Plus blanc tu meurs
Six jours après, Jésus prend avec lui Pierre, Jacques et Jean, et les emmène, eux seuls, à l'écart sur une haute montagne. Et il fut transfiguré devant eux. Ses vêtements devinrent resplendissants, d'une blancheur telle que personne sur terre ne peut obtenir une blancheur pareille. Élie leur apparut avec Moïse, et ils s'entretenaient avec Jésus.
Pierre alors prend la parole et dit à Jésus : « Rabbi, il est heureux que nous soyons ici ! Dressons donc trois tentes : une pour toi, une pour Moïse et une pour Élie. » De fait, il ne savait que dire, tant était grande leur frayeur.
Survint une nuée qui les couvrit de son ombre, et de la nuée une voix se fit entendre : « Celui-ci est mon Fils bien-aimé. Écoutez-le. » Soudain, regardant tout autour, ils ne virent plus que Jésus seul avec eux.
En descendant de la montagne, Jésus leur défendit de raconter à personne ce qu'ils avaient vu, avant que le Fils de l'homme soit ressuscité d'entre les morts. Et ils restèrent fermement attachés à cette consigne, tout en se demandant entre eux ce que voulait dire : « ressusciter d'entre les morts ». Ils l'interrogeaient : « Pourquoi les scribes disent-ils que le prophète Élie doit venir d'abord ? »
Jésus leur dit : « Certes, Élie viendra d'abord pour remettre tout en place. Mais alors, pourquoi l'Écriture dit-elle, au sujet du Fils de l'homme, qu'il souffrira beaucoup et sera méprisé ? Eh bien ! je vous le déclare : Élie est déjà venu, et ils lui ont fait tout ce qu'ils ont voulu, comme l'Écriture le dit à son sujet. »
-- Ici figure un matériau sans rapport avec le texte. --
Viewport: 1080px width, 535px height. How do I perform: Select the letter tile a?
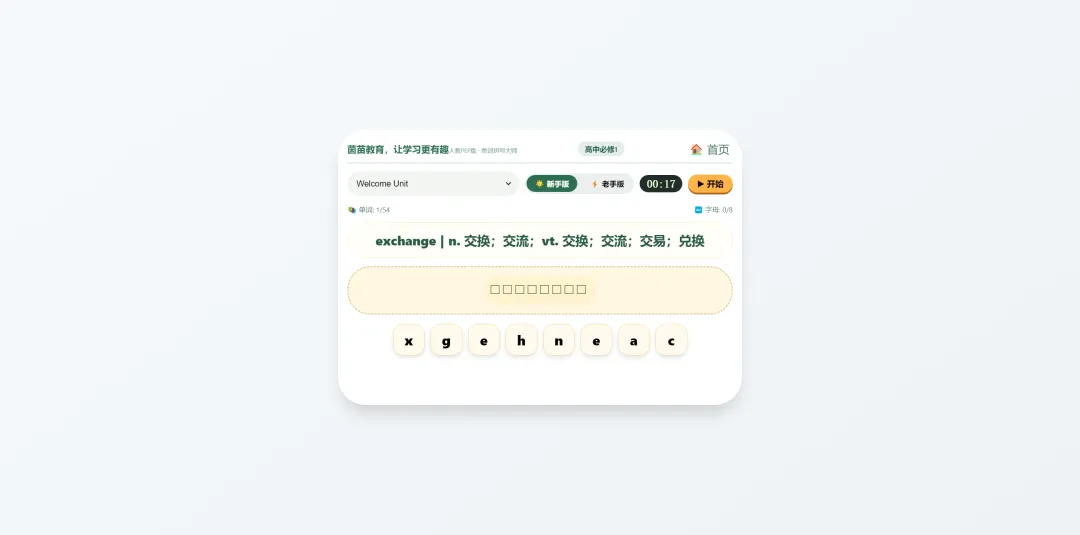(x=634, y=340)
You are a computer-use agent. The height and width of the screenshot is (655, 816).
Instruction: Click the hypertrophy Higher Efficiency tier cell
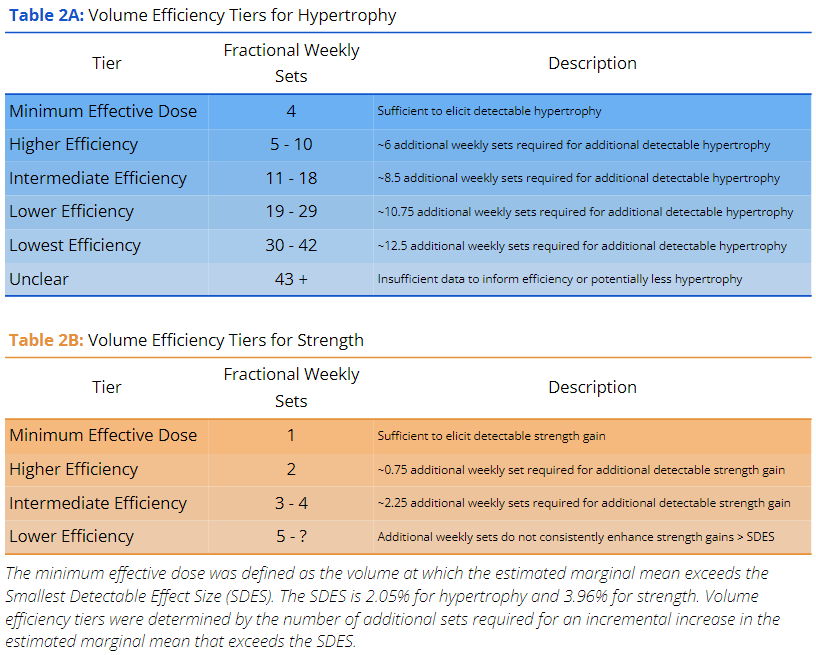coord(73,145)
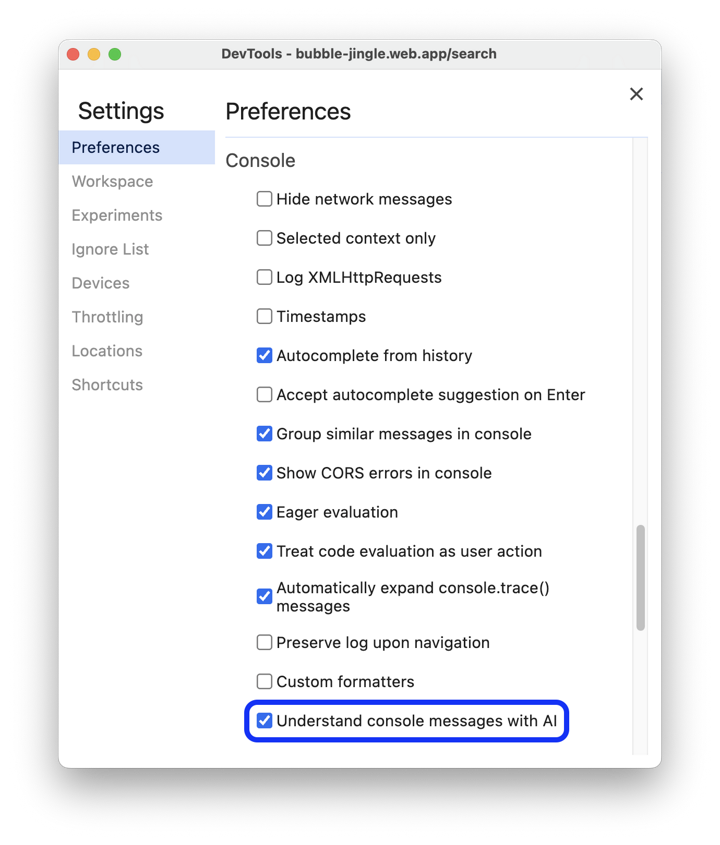720x845 pixels.
Task: Enable Log XMLHttpRequests
Action: click(264, 277)
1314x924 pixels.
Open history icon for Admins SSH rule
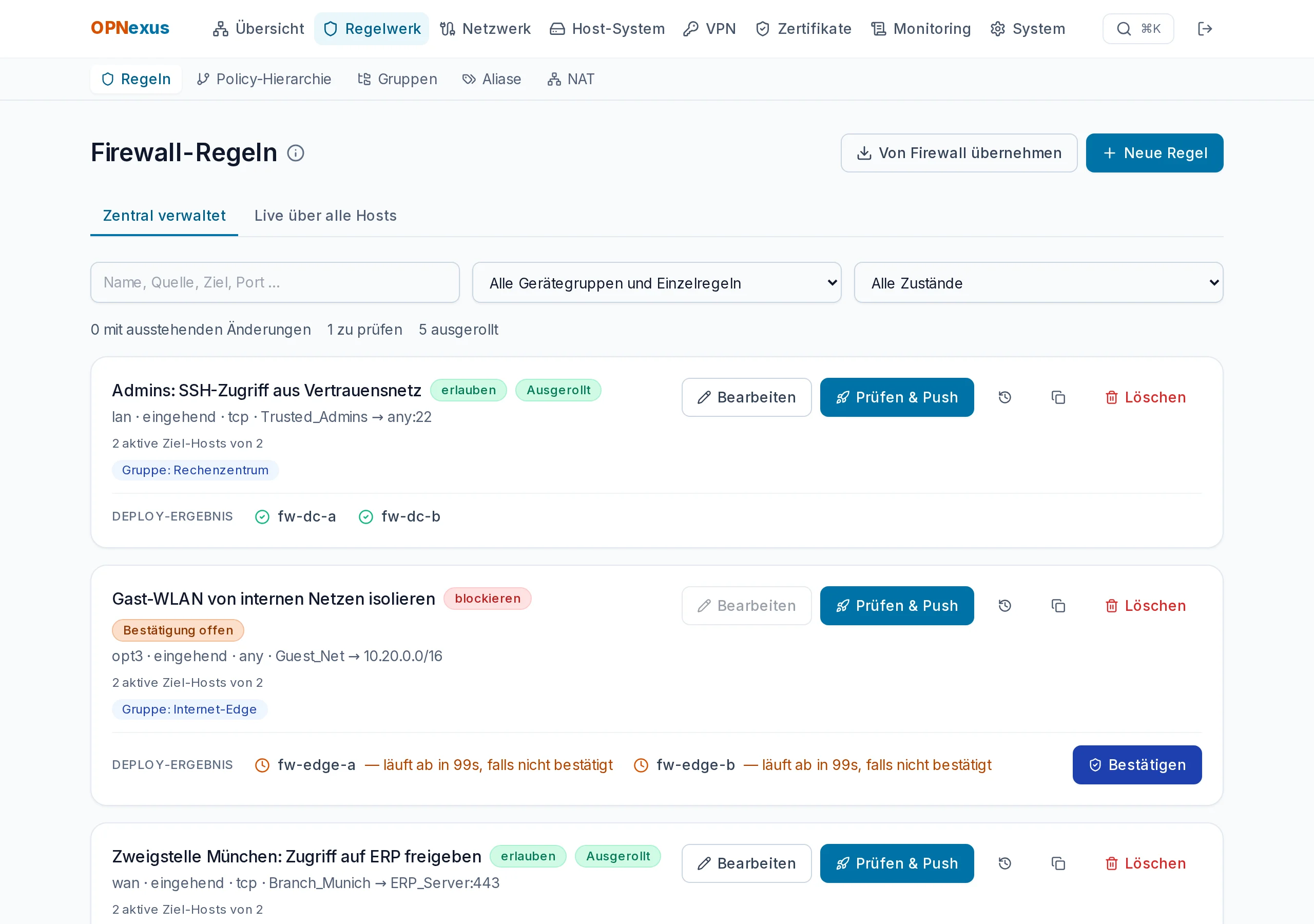[1004, 397]
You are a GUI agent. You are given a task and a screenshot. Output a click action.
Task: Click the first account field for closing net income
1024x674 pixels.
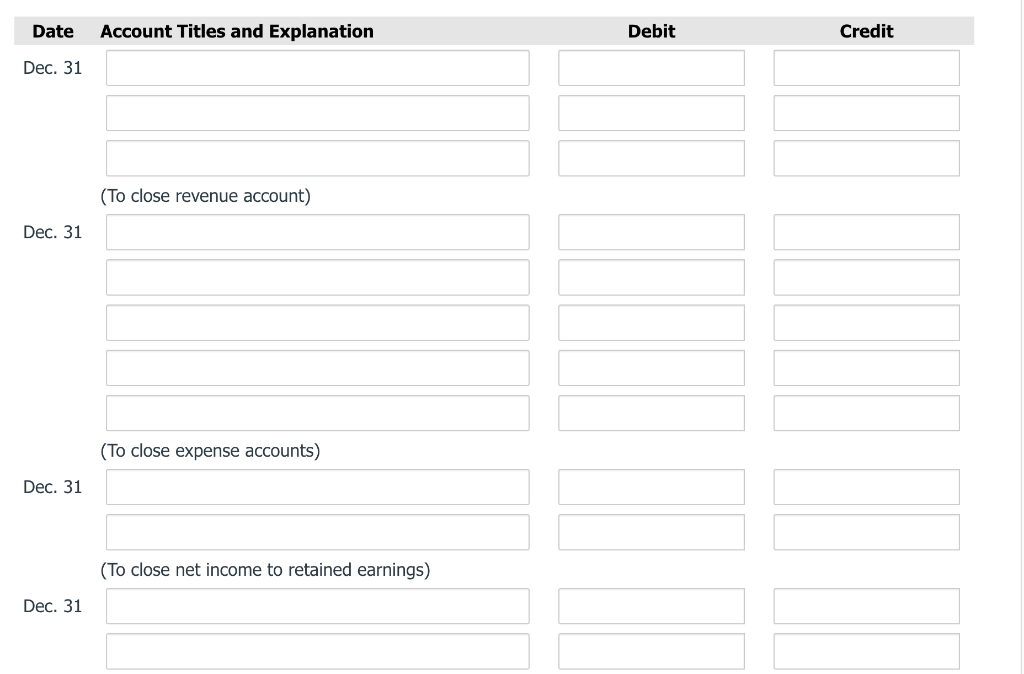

voir aussi : Rencontre au sommet
Les disciples ont besoin d'être à la fois rassurés sur l'authenticité de leur rabbi, mais aussi détrompés sur ce qu'ils en attendent. L'authenticité, cette théophanie est censée l'établir. Voir Jésus en conversation avec Élie et Moïse, le tout baignant d'une lumière surnaturelle, éclatante, était plus que ce à quoi ils pouvaient s'attendre. Jésus est bien le continuateur de l'histoire sacrée d'Israël.
En même temps, leur participation involontaire à cette manifestation les a déstabilisés. Pour un temps, ils ont dû ranger au placard leurs rêves de puissance et domination, leur espérance d'un Messie temporel et de leurs places de ministres dans son futur gouvernement. Tout ceci a été balayé par une peur viscérale devant un événement qui les dépassait à ce point.
Jésus en profite donc pour leur faire la morale. Oui, on peut dire que Élie doit venir d'abord, pour la fin des temps en cours. Mais Élie est même déjà venu, c'était Jean-Baptiste, et ça ne s'est pas passé comme prévu. Il n'a pas été reconnu par les autorités religieuses, et il est maintenant mort et bien mort, par les bons soins des autorités politiques. Le scénario messianique pour lequel roule Jésus n'est pas celui-là. À la place, il leur sort cette figure du serviteur souffrant, qui n'emportait guère de suffrages à l'époque.
L'ensemble de l'épisode est tellement chargé de symbolique qu'il sent sa construction prosélyte à cent kilomètres à la ronde. Pourtant il est plus que probable qu'il y a réellement eu une telle manifestation lumineuse, sans doute peu de temps avant les derniers rebondissements, la passion et la mort. C'est comme une répétition générale de la résurrection, son anticipation, qui se joue ici. Le message excessif dans lequel les premiers chrétiens ont enrobé leur prédication ne doit pas nous masquer que Jésus fut quand même, réellement, un homme d'exception.